### [Saved data entries]

----------------

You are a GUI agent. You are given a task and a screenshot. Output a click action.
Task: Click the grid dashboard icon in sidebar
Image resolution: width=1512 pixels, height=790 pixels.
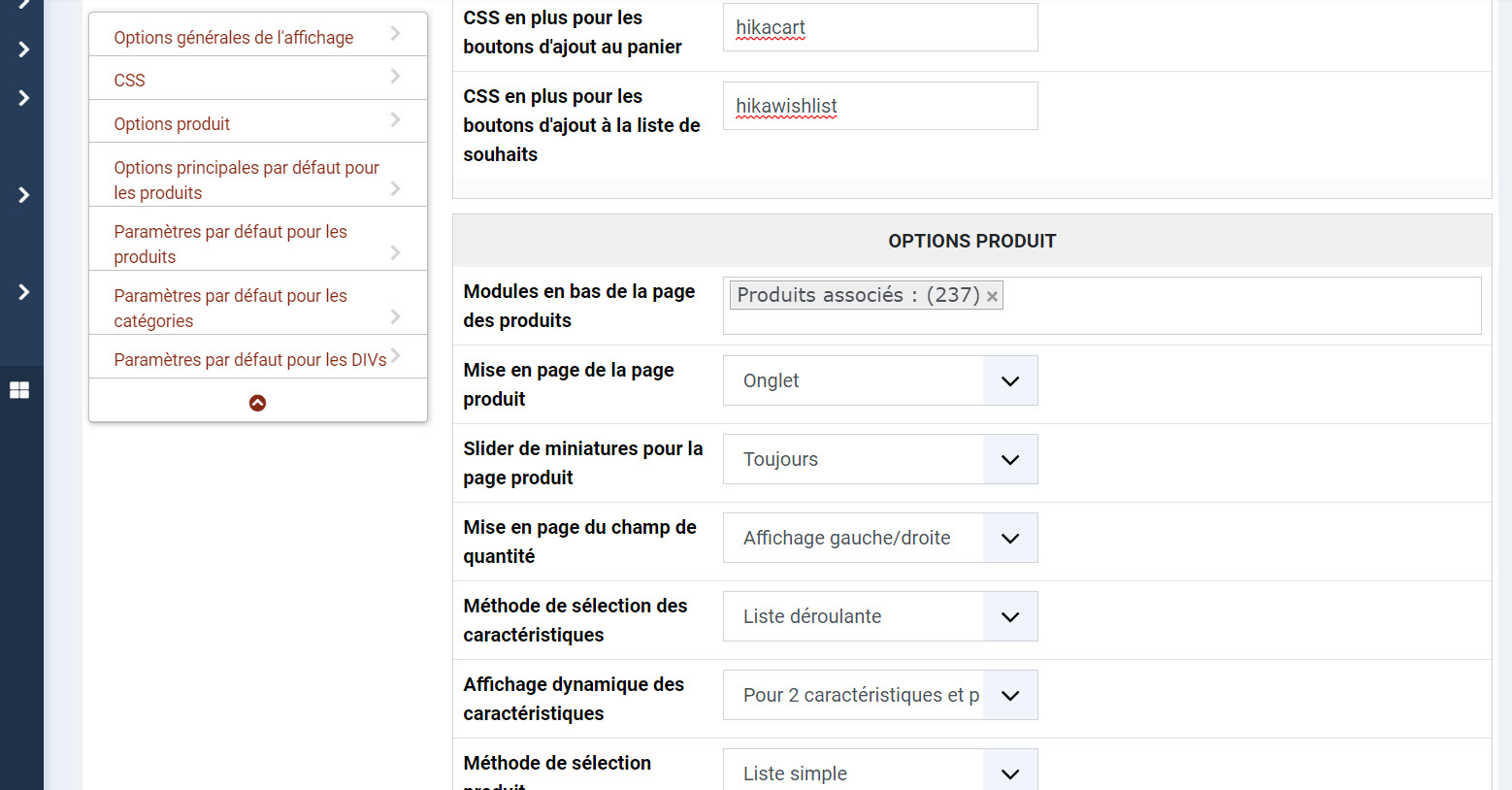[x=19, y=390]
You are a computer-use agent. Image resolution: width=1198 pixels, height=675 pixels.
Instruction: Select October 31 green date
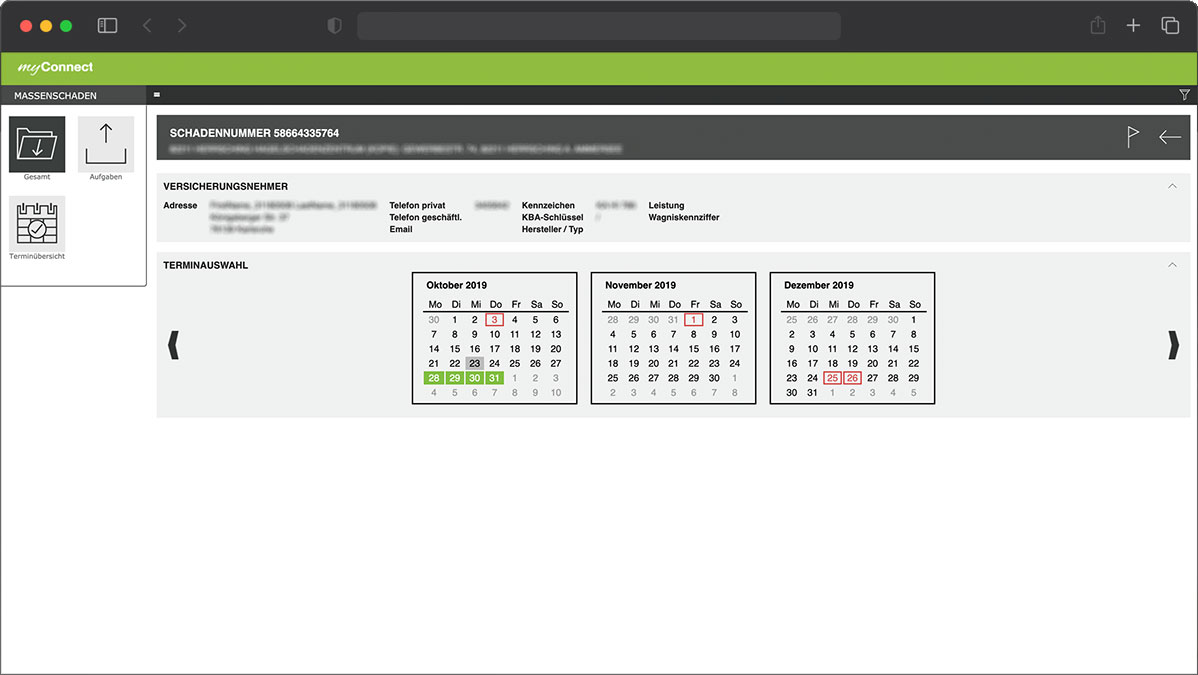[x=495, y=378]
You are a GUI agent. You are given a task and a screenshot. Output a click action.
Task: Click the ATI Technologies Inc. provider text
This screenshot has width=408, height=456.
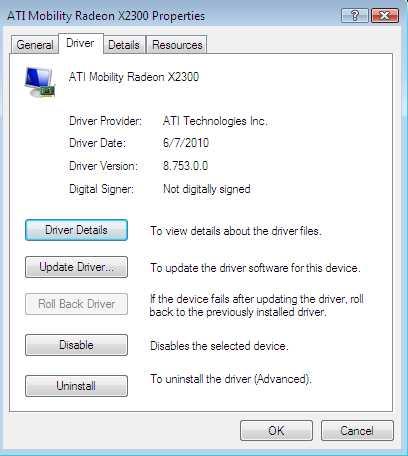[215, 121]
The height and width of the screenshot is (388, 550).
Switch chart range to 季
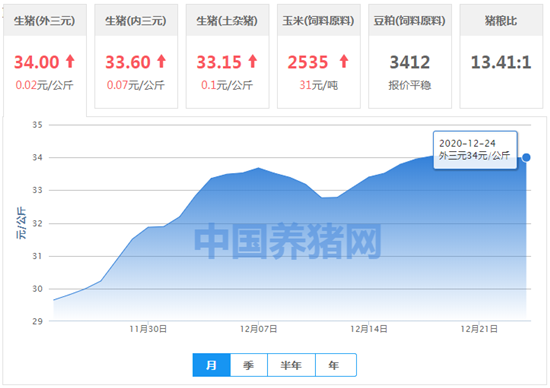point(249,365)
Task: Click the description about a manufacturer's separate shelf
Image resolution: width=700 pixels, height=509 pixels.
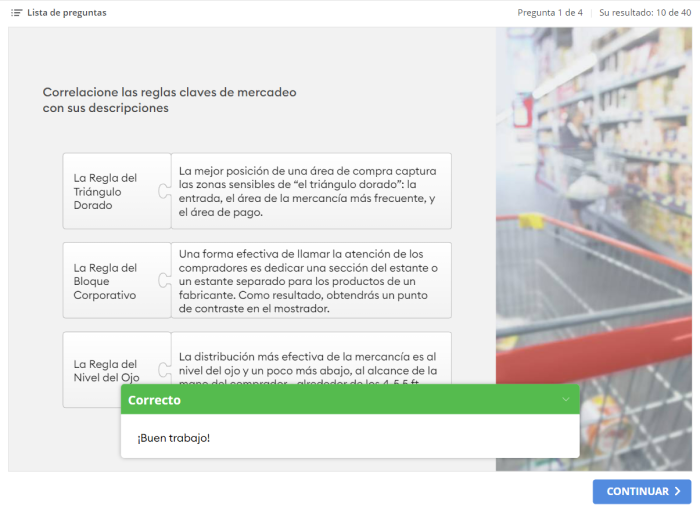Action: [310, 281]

----------------

### [Requirement]
Write the records out once more, exactly as they appear, with no pictures.

### [Solution for this problem]
You are a GUI agent. You are given a task and a screenshot. Output a click action.
Task: Click the grid dashboard icon in sidebar
Image resolution: width=1512 pixels, height=790 pixels.
[x=19, y=390]
You are a computer-use agent. Image resolution: width=1198 pixels, height=675 pixels.
Instruction: Select October 31 green date
[x=495, y=378]
You are a GUI agent. You are given a task and a screenshot. Output a click action.
Task: Click the ATI Technologies Inc. provider text
This screenshot has width=408, height=456.
[215, 121]
The height and width of the screenshot is (388, 550).
Switch chart range to 季
point(249,365)
Task: Click the description about a manufacturer's separate shelf
Image resolution: width=700 pixels, height=509 pixels.
Action: [310, 281]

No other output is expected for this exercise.